- [TEXT]:
▼
Link to Pubmed [PMID] – 2542014
EMBO J. 1989 Feb;8(2):429-33
Retinoic acid (RA) is a vitamin A derivative that exhibits major effects on biological processes such as cell differentiation and embryo pattern formation. Two human retinoic acid receptors (RAR alpha and beta) have been recently characterized. These receptors are encoded by two genes and their affinities for RA differ, suggesting that these two nuclear receptors may have distinct roles in mediating the varied biological effects of RA. Here we show that RAR alpha and beta differ in the regulation of expression of their mRNAs. Different levels of RAR alpha and beta transcripts were found in the various human tissues analysed. In addition, treatment of human hepatoma cells with RA leads to a rapid 10- to 50-fold increase in RAR beta mRNA levels, whereas RAR alpha mRNA expression is not affected. The induction of RAR beta transcription does not require de novo protein synthesis but is completely abolished by inhibitors of RNA synthesis. Nuclear transcript elongation assays indicate that the mechanism of RAR beta mRNA induction lies at the transcriptional level. These data demonstrate that the RAR beta gene is a primary target for RA. The differences in regulation of RAR gene expression might be a fundamental aspect of retinoid physiology and may prove especially important in the analysis of the morphogenic properties of RA.
▲
- [SOURCE DATA]:
▼
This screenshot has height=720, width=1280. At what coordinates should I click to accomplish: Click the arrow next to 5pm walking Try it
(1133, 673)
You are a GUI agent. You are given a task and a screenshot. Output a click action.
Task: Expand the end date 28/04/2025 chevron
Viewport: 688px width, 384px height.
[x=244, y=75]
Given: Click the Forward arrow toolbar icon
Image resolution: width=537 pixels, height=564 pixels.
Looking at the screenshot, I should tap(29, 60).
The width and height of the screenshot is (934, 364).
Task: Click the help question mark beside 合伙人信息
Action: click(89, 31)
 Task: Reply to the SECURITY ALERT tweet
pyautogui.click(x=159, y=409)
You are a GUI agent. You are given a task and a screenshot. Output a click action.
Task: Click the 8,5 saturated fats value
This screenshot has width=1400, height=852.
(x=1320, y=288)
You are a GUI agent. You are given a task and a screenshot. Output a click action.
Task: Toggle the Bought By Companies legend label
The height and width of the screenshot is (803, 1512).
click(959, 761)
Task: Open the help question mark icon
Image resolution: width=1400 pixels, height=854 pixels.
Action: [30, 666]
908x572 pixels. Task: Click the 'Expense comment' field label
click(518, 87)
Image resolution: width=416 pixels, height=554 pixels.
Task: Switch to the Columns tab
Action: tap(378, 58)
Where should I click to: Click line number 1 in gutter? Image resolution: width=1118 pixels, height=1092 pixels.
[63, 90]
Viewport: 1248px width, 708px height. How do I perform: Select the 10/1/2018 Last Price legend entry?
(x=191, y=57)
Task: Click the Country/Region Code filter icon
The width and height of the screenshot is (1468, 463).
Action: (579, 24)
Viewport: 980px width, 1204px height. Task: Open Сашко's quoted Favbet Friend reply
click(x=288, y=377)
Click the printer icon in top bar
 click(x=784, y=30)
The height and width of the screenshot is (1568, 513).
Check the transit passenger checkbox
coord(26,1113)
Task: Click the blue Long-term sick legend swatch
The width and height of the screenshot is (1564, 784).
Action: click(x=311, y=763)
▲
- [WORK TASK 1]:
Which publication details appear in the first two lines of the retinoic acid receptor abstract? List each one.
- [WORK TASK 2]:
According to the retinoic acid receptor abstract, how much does RA treatment of human hepatoma cells raise RAR beta mRNA levels?

- [ANSWER SPACE 1]:
- PubMed ID: 2542014
- Journal: EMBO J.
- Year and month: 1989 Feb
- Volume: 8
- Issue: 2
- Pages: 429-33

- [ANSWER SPACE 2]:
It causes a rapid 10- to 50-fold increase.